Consigne 1 – Reprenez mot pour mot le passage du texte cité ci-dessous, depuis « Macron a déclaré » jusqu'à « de la Russie. ».

Texte cité –
Pour reprendre les mots de Jean de Gliniastry, ancien ambassadeur de France à Moscou :

"Il y a un message, un avertissement aux Russes, tout en restant ambigu (...) [Mais] il faut marcher sur les deux jambes : l’aspect militaire et l’aspect diplomatique. Et pour l’instant, je ne vois pas ce dernier. "

Macron a déclaré que la Russie ne devait pas « gagner » la guerre ; mais, comme tous les autres dirigeants de l’OTAN, il n’a jamais défini ce qu’il entendait par là. Peut-être veut-il dire combattre la Russie jusqu’à l’arrêt suivi d’une paix de compromis. Dans des conversations privées, cependant, les responsables français se font simplement l’écho de la ligne américaine selon laquelle seuls les Ukrainiens peuvent faire la paix – et les conditions de paix ukrainiennes n’exigent pas une impasse, mais la défaite militaire complète de la Russie.

Données –
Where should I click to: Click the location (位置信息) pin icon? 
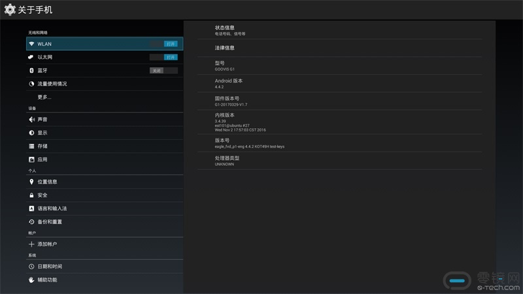(31, 182)
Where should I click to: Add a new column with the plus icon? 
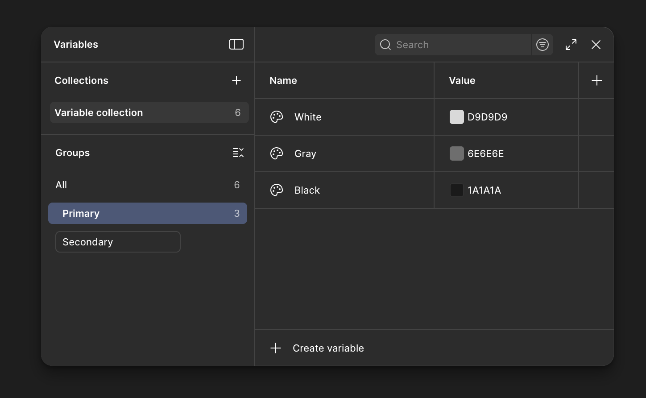point(596,80)
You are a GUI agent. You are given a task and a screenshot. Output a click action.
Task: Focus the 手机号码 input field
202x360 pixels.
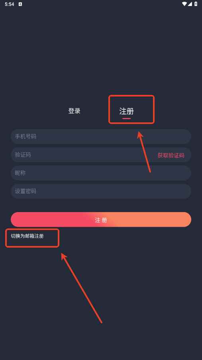[x=101, y=136]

Consigne 2 – Dupliquez à l'identique toutes les lignes de la section Données ci-dessus, sans reprendre les images.

Corrigé 1 –
Macron a déclaré que la Russie ne devait pas « gagner » la guerre ; mais, comme tous les autres dirigeants de l’OTAN, il n’a jamais défini ce qu’il entendait par là. Peut-être veut-il dire combattre la Russie jusqu’à l’arrêt suivi d’une paix de compromis. Dans des conversations privées, cependant, les responsables français se font simplement l’écho de la ligne américaine selon laquelle seuls les Ukrainiens peuvent faire la paix – et les conditions de paix ukrainiennes n’exigent pas une impasse, mais la défaite militaire complète de la Russie.

Corrigé 2 –
Where should I click to: Click the location (位置信息) pin icon? 
(31, 182)
Where should I click to: Add a new column with the plus icon? 
point(596,80)
You are a GUI agent. You are given a task and a screenshot. Output a click action.
Task: Focus the 手机号码 input field
202x360 pixels.
[x=101, y=136]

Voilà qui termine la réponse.